> _PAGE_
※

Bien que la perception d’apport de valeur soit spécifique à chaque individu, certaines évolutions permettront aux banques de se mettre en position de mieux cerner et adresser les besoins des jeunes adultes, et ainsi faire de leur offre un atout clé pour permettre aux jeunes adultes de réaliser leurs objectifs financiers.
- Parler concret et informer
Les jeunes adultes ont du mal à s’identifier à l’offre des banques et peinent à comprendre les produits et services à leur disposition. Cela est notamment dû au fait que l’offre est souvent décrite sans aucun lien avec les situations réelles que peuvent rencontrer ces jeunes clients. Ainsi plutôt que de communiquer sur la diversité de l’offre et sur ses aspects techniques, il est bien plus pertinent de la décrire sous forme de cas concrets. Ainsi les jeunes adultes pourront bien plus facilement s’identifier à l’offre qui leur est faite et comprendre la valeur ajoutée qu’apportent les produits proposés par leur banque.
En somme, il s’agit de parler aux clients de leurs besoins (interrogations, envies, inquiétudes…), et non de l’offre proposée afin de la rendre à la fois plus tangible et intelligible. Aussi, cela permettra de mieux guider les jeunes adultes dans une phase critique de leur vie, au cours de laquelle leurs besoins vont être amenés à évoluer avec l’entrée dans la vie professionnelle et les éventuellement les premiers évènements de vie tels que la fondation d’une famille ou encore l’achat de leur premier logement.

※

> _DONNÉES FOURNIES_
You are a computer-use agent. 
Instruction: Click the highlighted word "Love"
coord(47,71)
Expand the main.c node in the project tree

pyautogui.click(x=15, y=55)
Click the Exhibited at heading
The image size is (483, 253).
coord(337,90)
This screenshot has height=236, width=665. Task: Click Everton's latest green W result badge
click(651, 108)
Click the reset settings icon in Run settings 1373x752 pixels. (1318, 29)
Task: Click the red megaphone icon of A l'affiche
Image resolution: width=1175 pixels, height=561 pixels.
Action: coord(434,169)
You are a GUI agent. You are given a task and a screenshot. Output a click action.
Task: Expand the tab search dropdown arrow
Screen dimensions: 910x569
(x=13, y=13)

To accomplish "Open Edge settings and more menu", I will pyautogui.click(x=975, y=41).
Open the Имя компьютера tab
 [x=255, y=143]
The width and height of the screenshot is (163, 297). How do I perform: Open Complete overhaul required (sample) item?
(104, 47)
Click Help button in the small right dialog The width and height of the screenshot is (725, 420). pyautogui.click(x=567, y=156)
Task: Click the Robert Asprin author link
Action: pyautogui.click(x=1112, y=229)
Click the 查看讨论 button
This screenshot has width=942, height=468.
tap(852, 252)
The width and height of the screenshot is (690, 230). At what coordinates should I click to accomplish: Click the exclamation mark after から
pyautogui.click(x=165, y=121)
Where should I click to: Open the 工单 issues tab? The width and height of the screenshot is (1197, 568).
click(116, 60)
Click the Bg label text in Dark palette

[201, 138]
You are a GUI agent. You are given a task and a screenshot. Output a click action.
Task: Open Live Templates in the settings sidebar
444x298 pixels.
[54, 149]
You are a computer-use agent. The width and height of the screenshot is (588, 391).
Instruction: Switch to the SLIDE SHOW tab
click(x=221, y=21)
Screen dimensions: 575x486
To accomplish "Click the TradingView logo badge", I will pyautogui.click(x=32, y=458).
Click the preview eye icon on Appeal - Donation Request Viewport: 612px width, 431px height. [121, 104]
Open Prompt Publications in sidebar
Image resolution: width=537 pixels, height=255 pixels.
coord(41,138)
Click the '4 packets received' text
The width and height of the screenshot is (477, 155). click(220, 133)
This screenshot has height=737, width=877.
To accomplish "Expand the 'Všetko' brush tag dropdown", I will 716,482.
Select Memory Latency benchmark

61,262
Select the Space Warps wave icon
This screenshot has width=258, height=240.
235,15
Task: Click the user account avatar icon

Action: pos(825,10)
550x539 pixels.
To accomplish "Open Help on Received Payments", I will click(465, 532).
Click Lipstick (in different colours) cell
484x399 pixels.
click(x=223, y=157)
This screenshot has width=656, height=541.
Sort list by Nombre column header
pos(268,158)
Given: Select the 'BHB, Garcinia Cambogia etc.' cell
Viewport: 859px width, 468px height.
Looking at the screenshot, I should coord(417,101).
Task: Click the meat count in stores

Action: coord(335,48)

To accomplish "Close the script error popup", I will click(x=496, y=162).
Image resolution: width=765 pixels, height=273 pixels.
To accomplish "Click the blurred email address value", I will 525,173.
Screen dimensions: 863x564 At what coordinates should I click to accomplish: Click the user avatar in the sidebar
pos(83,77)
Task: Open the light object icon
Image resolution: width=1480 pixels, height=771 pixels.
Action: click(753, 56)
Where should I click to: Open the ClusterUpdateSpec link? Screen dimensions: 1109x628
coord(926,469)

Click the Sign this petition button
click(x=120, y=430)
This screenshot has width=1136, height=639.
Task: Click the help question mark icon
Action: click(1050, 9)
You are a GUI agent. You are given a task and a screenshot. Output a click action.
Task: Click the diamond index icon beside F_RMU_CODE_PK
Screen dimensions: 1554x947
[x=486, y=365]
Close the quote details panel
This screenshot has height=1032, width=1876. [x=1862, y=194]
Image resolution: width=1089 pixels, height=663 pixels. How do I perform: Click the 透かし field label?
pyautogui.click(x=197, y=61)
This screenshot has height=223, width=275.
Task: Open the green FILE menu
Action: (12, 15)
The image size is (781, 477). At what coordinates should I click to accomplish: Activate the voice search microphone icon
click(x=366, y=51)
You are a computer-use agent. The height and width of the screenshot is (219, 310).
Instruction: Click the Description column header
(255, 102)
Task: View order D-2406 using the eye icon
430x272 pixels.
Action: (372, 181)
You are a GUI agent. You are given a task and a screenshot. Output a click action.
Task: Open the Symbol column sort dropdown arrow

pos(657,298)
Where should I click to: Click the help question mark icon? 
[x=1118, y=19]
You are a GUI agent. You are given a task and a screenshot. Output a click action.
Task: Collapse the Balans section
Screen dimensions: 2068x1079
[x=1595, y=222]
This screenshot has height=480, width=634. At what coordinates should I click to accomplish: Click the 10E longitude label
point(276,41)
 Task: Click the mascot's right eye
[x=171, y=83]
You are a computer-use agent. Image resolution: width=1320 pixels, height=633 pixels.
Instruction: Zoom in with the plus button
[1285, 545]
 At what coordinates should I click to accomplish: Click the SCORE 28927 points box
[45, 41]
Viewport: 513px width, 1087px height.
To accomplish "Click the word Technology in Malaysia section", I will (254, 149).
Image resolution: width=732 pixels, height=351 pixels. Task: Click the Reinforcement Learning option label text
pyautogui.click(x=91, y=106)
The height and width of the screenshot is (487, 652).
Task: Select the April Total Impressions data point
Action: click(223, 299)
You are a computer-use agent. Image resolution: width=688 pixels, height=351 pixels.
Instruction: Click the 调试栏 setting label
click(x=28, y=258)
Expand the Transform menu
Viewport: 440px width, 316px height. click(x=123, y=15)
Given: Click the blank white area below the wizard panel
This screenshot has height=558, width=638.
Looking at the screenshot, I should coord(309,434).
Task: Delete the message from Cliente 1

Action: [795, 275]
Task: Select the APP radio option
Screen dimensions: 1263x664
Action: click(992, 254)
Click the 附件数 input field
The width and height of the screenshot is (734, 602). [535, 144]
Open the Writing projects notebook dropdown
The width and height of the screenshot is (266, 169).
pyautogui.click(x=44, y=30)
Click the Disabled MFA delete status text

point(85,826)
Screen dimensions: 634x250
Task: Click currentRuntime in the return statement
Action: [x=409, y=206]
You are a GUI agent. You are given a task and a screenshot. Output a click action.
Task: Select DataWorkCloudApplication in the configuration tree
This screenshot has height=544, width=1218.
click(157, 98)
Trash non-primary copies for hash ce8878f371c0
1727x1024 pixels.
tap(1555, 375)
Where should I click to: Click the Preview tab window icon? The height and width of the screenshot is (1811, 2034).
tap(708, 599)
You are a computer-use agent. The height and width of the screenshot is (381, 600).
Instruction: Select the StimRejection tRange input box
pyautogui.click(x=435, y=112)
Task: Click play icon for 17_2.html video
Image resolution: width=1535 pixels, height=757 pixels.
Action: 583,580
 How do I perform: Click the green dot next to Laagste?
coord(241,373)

※

> _CONSIGNE_
Répondez à ces questions d'après le texte sur les banques et les jeunes adultes :
(a) Selon le texte, comment l'offre des banques est-elle souvent décrite ?
(b) Sous quelle forme est-il plus pertinent de décrire cette offre ?
(c) Quels premiers évènements de vie sont cités en exemple ?

> _CORRIGÉ_
(a) Sans aucun lien avec les situations réelles que peuvent rencontrer les jeunes clients.
(b) Sous forme de cas concrets.
(c) La fondation d'une famille et l'achat du premier logement.